Many playbooks are safer to enable when a simple approval is provided from your team before the action executes. These approvals allow you to more efficiently move playbooks from manually trigger → automatically triggered with approvals → full auto.
You can now elect to Require human approval for every Automate action with the notification options of email, Slack and/or SMS.
Additionally, once an approval request has been received, we've added the option to Deny the request so users can explicitly deny an action rather than just withholding approval:
The Detection Timeline will indicate the status of the automation request approval. Here's a sample of what a Denied approval request looks like:
We've also built some additional logic into this process that you should be aware of:
- Only one notification will be sent to each unique contact per playbook. For example, if you put in the same email address on 5 actions in the same playbook they will only get a single email (not 5) when the playbook fires. This applies to SMS numbers and unique Slack URLs as well.
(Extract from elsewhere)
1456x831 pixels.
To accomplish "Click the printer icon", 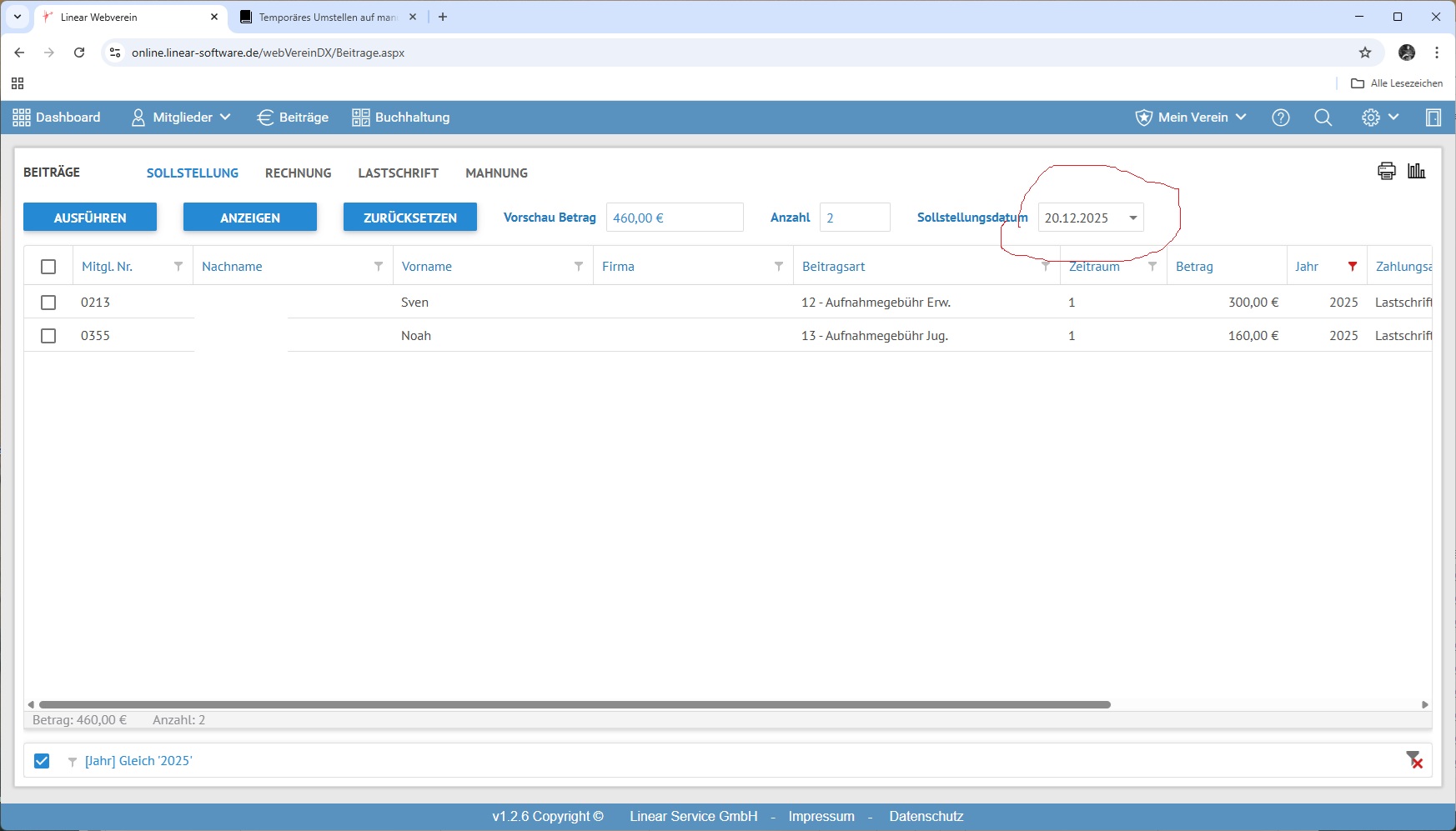I will point(1386,172).
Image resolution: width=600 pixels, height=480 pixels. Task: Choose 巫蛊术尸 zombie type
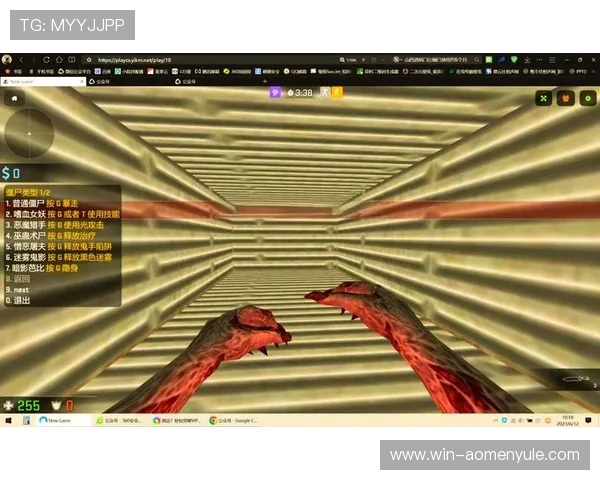50,236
- We have a monitor that runs on a logarithmic back-off schedule checking for unapproved actions. If the actions aren't approved within a few minutes, another set of notifications is sent. It will continue to happen on a continually less frequent schedule until we've either exhausted all retries (6 tries over ~20 hours) or all actions are approved.
- Actions that previously required human approval will still require human approval.
You are now free to move about our automation.